« In ear park » est un petit miracle issu de l’improbable. Un baiser volé. Arraché au quotidien. Né des heures perdues, des temps morts grappillés ça et là au cœur de l’affairement new-yorkais. Daniel Rossen (guitare et chant), tête pensante de Grizzly Bear, œuvre dans les interstices laissés entre la sortie de « Yellow House » et les tournées internationales. Fred Nicolaus (beats et samples) fugue de ses horaires de bureau pour de courtes escapades au studio. « In ear park » est l’histoire de quatre ans d’enregistrements hâtifs, d’école buissonnière, de virées nocturnes et de correspondances animées pour maintenir le fil entre les deux potes de fac ; petite flamme entretenue par la patience et la détermination, forgée par la maturité. Tendre l’oreille quelques secondes suffisent pour en caresser les formes généreuses.

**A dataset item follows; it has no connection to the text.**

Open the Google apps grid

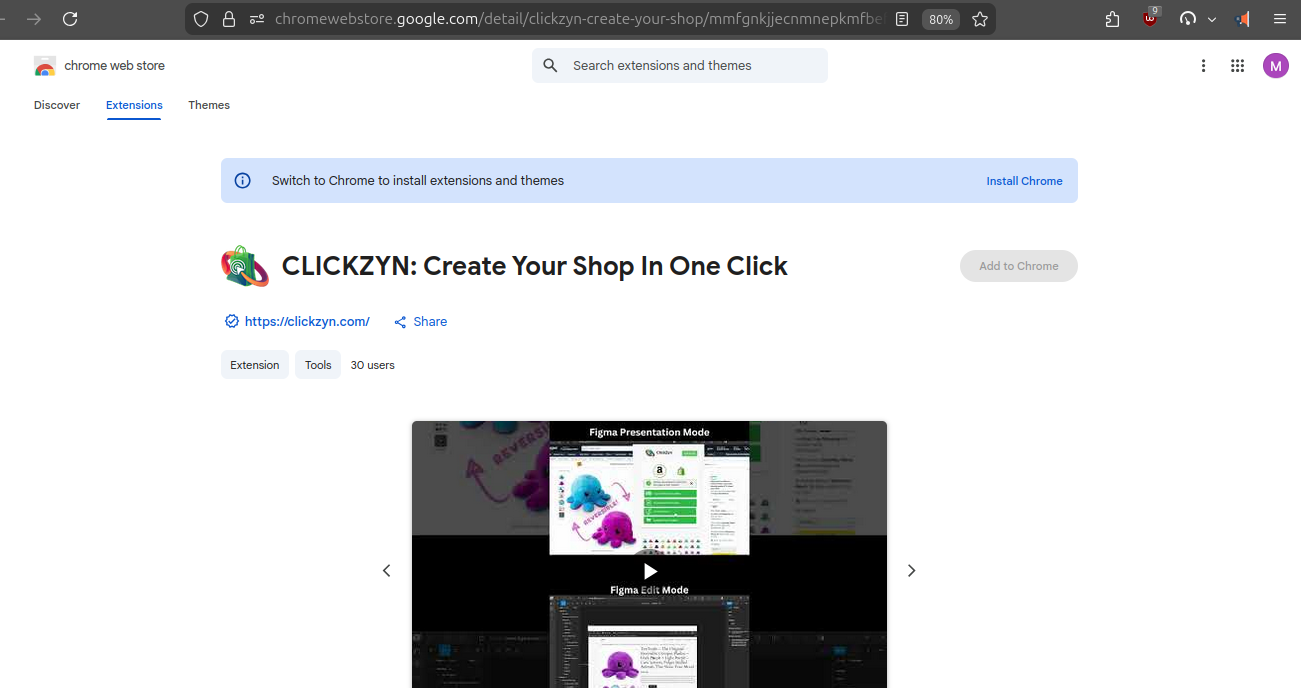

Des univers toujours en évolution s’ouvrant sur l’émotion d’un folk décharné soudainement débridé par un piano-cabaret (« In Ear Park ») ; touchés à vif, il n’y a plus qu’à cueillir la suite le plus simplement du monde. « No One Does It » emporte instantanément par sa mélodie martelée avec nonchalance, façon Beatles. Un instant de répit en forme de ballade introspective hantée (« Phantom Other ») et de clin d’œil baroque (« Teenagers »), avant que le coup de grâce ne soit asséné par « Around the Bay ». Troublant de justesse. La suite se poursuit à la hauteur des cimes. Des crescendos puissants, des chœurs psychédéliques, des envolées cinématiques, des ‘handclaps’ vintage. Et, sans faiblir, le doux psychédélisme de « Floating on the Lehigh » vient à point aérer l’album.
« In ear park » scelle cette juxtaposition d’ambiances évasives, mises bout à bout, mais toujours subtilement soupesées. Fini l’éclatement passionnant mais instable du précédent « Cold Nose » (2005). Ici, le fil ne rompt jamais, tendu par un l’équilibre parfait entre la nonchalance des Fab Four, la mélancolie de Midlake, les vocalises habitées du « Shepherd’s dog » d’Iron and Wine et la densité façon Menomena, émiettée dans un parfait éclectisme. Sans aucun doute, un disque précieux pour l’imprévisible label Melodic comme pour les mélomanes à fleur de peau. Un opus profondément émouvant, légèrement décousu, habilement éclectique, lascif à souhait.